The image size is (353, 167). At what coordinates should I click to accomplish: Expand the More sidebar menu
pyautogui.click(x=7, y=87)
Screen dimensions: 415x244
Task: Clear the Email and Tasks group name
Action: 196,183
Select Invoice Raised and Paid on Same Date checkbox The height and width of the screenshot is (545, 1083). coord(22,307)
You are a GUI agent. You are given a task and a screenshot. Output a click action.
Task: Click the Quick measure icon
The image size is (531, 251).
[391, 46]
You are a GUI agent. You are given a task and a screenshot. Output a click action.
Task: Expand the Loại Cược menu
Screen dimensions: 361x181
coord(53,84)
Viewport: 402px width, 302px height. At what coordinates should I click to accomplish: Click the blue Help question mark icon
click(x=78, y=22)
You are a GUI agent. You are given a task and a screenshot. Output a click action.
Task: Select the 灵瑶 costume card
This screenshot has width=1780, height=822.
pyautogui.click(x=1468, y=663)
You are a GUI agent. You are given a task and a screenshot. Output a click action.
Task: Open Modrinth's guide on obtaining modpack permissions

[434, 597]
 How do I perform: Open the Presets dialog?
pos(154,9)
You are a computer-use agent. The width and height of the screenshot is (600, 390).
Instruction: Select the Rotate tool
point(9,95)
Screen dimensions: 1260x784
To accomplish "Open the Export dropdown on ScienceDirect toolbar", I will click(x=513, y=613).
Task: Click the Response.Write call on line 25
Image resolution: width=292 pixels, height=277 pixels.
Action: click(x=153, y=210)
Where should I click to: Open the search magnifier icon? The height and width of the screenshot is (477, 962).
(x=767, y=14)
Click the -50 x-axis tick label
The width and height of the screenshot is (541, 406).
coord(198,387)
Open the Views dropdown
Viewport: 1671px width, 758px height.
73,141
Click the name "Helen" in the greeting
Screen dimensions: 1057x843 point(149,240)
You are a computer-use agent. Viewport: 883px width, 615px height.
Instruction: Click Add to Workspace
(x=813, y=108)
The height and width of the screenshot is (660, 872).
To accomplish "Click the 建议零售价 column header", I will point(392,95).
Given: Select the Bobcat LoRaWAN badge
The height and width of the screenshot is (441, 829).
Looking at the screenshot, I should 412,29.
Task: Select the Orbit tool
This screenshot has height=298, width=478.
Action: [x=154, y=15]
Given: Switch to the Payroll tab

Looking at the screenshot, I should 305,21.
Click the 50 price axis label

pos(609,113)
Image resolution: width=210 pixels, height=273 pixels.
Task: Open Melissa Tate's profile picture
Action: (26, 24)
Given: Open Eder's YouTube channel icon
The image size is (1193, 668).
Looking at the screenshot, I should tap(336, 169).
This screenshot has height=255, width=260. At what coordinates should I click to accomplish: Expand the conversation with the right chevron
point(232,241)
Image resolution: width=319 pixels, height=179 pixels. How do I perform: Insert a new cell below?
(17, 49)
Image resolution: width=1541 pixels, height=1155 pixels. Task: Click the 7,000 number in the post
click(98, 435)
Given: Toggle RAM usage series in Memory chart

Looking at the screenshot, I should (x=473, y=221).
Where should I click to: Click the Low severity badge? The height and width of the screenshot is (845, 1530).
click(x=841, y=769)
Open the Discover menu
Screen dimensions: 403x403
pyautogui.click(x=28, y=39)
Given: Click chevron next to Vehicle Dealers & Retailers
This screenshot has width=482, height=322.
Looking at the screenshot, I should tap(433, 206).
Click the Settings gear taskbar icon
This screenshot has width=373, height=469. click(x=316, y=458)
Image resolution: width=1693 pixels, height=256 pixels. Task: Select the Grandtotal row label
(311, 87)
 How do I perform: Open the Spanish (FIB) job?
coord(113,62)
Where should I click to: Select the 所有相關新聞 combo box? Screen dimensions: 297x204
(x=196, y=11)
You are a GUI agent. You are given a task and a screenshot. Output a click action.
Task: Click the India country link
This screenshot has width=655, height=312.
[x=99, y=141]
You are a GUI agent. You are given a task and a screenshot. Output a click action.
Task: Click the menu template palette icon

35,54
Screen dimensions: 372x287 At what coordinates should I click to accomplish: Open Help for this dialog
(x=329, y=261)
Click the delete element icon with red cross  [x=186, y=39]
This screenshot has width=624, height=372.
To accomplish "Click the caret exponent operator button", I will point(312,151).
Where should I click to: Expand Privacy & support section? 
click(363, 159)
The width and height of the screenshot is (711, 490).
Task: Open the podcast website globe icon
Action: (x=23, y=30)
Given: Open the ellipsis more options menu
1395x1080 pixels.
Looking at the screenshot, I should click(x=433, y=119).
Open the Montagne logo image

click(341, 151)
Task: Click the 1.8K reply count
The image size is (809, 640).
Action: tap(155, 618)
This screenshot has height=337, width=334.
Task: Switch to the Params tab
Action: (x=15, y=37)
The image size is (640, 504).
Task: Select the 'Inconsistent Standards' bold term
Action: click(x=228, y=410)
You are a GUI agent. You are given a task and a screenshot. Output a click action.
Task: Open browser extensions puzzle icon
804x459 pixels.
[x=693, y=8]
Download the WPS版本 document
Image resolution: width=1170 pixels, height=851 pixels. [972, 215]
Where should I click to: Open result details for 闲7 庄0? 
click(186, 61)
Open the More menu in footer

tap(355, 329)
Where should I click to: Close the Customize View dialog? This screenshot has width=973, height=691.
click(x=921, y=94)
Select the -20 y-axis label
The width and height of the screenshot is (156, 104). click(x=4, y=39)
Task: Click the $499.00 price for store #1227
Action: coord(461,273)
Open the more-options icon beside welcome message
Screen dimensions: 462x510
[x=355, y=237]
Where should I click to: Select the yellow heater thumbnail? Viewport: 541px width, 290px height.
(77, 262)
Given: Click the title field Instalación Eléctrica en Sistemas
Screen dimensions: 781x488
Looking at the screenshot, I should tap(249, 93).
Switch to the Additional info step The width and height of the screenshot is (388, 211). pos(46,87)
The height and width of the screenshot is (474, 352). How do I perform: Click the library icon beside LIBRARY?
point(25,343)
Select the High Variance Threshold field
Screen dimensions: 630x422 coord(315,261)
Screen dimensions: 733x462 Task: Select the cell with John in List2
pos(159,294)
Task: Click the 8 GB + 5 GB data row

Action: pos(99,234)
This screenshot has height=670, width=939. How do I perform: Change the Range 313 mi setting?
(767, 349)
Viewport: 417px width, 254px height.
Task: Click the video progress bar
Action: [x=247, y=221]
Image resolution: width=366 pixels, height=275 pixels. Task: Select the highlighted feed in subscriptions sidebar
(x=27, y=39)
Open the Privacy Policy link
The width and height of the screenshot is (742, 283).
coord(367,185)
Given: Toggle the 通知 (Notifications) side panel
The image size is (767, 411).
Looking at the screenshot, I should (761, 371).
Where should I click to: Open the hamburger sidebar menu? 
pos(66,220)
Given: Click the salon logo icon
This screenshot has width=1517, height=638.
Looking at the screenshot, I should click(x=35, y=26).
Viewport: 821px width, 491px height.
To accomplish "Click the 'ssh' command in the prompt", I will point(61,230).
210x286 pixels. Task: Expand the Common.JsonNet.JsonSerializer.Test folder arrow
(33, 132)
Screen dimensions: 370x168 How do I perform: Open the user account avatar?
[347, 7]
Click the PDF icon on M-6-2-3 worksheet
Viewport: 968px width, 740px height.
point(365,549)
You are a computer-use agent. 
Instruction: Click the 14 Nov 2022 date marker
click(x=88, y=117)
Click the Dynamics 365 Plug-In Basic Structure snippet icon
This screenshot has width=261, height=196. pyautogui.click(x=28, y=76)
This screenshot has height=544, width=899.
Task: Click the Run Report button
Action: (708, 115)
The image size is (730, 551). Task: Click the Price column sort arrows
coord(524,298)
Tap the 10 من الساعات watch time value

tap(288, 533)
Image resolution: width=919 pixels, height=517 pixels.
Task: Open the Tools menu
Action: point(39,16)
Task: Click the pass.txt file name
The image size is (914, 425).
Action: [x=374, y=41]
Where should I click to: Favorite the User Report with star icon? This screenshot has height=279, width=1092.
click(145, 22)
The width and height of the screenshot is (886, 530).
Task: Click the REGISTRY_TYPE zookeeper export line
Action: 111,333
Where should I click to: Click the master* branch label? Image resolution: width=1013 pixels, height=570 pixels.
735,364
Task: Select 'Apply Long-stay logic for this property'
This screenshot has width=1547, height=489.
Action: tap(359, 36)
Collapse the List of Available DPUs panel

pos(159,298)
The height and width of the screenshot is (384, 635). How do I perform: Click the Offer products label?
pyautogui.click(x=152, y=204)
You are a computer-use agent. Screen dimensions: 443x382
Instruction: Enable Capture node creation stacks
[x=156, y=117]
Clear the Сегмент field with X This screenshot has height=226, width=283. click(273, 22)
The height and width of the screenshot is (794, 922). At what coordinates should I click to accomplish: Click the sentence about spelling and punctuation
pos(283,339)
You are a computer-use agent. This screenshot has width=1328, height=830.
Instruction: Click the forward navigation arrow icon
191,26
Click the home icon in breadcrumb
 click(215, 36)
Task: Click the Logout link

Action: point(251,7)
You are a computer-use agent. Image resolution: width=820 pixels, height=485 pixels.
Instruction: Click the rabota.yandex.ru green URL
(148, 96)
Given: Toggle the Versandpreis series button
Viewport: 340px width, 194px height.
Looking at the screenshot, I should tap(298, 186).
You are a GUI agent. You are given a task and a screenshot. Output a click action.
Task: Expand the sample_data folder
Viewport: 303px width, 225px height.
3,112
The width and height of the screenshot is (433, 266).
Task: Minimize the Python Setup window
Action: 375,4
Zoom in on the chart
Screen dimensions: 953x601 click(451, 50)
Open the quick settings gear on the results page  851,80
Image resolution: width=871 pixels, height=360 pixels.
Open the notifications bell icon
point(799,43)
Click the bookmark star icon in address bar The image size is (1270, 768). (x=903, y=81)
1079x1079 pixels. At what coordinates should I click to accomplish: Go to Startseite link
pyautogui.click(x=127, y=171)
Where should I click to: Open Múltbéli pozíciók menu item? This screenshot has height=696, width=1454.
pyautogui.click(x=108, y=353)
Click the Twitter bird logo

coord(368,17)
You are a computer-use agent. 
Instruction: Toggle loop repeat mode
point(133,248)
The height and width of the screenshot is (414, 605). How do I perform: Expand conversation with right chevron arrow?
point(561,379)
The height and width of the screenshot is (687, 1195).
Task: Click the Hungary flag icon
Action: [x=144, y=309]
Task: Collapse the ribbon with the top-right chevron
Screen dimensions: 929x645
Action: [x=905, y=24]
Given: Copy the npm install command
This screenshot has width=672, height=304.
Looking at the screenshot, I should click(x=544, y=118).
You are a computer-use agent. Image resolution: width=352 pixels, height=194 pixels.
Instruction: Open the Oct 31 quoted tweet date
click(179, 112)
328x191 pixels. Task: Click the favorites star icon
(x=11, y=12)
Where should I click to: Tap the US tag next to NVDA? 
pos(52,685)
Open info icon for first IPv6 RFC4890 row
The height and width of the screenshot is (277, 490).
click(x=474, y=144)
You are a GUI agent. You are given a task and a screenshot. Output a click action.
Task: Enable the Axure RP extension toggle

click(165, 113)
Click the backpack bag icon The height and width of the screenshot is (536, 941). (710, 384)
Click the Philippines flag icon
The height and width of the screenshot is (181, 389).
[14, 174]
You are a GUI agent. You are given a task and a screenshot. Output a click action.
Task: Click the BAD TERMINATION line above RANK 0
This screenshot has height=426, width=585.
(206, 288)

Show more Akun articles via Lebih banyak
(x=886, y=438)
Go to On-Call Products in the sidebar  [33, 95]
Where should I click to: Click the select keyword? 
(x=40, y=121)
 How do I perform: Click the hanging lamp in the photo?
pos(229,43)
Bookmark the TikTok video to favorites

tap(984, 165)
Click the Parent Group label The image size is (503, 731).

- - - -

In the entries, some lines may contain the word "will". Give how many do, as a number by itself.

> _Result of the exercise_
4